**Lines of data:**

┄┄┄┄┄┄

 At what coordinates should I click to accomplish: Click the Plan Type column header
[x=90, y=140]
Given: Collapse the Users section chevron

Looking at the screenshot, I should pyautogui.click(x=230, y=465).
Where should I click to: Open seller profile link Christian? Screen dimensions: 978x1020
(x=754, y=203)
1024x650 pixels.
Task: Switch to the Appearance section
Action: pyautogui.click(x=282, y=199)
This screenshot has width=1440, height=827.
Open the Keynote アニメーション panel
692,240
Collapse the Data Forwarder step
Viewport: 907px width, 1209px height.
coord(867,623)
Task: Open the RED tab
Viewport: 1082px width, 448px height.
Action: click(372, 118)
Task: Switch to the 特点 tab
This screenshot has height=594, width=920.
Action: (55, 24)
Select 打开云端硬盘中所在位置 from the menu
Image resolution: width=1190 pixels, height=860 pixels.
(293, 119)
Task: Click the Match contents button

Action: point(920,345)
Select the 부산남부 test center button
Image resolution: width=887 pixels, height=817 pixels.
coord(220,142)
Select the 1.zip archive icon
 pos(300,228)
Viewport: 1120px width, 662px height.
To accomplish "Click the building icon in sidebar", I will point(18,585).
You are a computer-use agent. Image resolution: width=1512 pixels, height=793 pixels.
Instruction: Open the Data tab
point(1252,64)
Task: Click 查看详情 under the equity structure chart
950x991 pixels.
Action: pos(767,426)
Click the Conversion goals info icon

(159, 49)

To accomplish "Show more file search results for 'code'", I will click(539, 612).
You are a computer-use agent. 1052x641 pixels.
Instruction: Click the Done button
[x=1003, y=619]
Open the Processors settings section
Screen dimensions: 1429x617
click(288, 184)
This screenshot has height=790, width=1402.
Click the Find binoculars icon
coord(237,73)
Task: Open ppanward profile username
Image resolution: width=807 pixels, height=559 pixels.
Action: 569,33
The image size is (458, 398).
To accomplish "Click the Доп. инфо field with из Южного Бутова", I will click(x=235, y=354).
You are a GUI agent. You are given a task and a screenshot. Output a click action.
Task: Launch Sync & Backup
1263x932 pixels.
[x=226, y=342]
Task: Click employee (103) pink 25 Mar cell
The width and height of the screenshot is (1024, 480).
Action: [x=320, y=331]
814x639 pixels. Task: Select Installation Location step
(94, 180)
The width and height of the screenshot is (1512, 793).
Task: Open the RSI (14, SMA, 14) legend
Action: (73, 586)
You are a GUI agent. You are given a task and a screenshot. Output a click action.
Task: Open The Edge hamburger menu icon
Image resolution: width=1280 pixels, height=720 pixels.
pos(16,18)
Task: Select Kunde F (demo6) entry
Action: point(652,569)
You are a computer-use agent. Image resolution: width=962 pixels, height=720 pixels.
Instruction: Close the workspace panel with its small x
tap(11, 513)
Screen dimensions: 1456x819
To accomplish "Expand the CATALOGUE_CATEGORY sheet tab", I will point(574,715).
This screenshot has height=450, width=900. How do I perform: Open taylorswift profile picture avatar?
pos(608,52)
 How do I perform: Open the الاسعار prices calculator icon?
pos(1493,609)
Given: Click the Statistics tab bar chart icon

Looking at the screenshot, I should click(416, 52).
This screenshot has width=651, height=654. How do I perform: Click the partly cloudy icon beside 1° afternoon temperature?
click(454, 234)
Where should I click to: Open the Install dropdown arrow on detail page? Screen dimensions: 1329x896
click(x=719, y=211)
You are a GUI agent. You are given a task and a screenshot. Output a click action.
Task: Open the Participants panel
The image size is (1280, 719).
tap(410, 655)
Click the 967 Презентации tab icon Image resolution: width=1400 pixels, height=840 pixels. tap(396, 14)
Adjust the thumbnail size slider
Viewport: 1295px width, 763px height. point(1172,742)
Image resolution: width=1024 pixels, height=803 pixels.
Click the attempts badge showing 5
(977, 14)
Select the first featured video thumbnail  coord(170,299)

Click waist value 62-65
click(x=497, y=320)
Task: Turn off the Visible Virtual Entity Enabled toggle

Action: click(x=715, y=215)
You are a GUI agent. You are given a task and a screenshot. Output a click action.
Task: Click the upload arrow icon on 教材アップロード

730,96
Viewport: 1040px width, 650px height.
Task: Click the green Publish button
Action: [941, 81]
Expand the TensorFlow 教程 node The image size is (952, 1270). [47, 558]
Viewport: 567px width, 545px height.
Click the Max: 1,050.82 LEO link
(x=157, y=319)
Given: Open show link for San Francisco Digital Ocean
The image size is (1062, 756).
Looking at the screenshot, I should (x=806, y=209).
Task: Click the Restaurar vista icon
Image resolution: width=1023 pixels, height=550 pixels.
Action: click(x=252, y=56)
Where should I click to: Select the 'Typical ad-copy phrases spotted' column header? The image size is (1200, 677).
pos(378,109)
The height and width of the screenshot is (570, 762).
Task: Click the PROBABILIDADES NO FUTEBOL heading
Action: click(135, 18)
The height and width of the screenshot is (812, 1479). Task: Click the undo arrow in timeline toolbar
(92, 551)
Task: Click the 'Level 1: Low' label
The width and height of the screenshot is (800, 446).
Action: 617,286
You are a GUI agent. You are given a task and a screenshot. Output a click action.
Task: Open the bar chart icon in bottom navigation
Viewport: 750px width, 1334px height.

┄┄┄┄┄┄

**Problem requirements:**
Reproduce the entries word for word, starting with the first line of the entries and continuing through the line that contains "Action: click(372, 118)". Include both of those lines.

**Solution to this task:**
 At what coordinates should I click to accomplish: Click the Plan Type column header
[x=90, y=140]
Given: Collapse the Users section chevron

Looking at the screenshot, I should pyautogui.click(x=230, y=465).
Where should I click to: Open seller profile link Christian? Screen dimensions: 978x1020
(x=754, y=203)
1024x650 pixels.
Task: Switch to the Appearance section
Action: pyautogui.click(x=282, y=199)
This screenshot has width=1440, height=827.
Open the Keynote アニメーション panel
692,240
Collapse the Data Forwarder step
Viewport: 907px width, 1209px height.
coord(867,623)
Task: Open the RED tab
Viewport: 1082px width, 448px height.
Action: click(372, 118)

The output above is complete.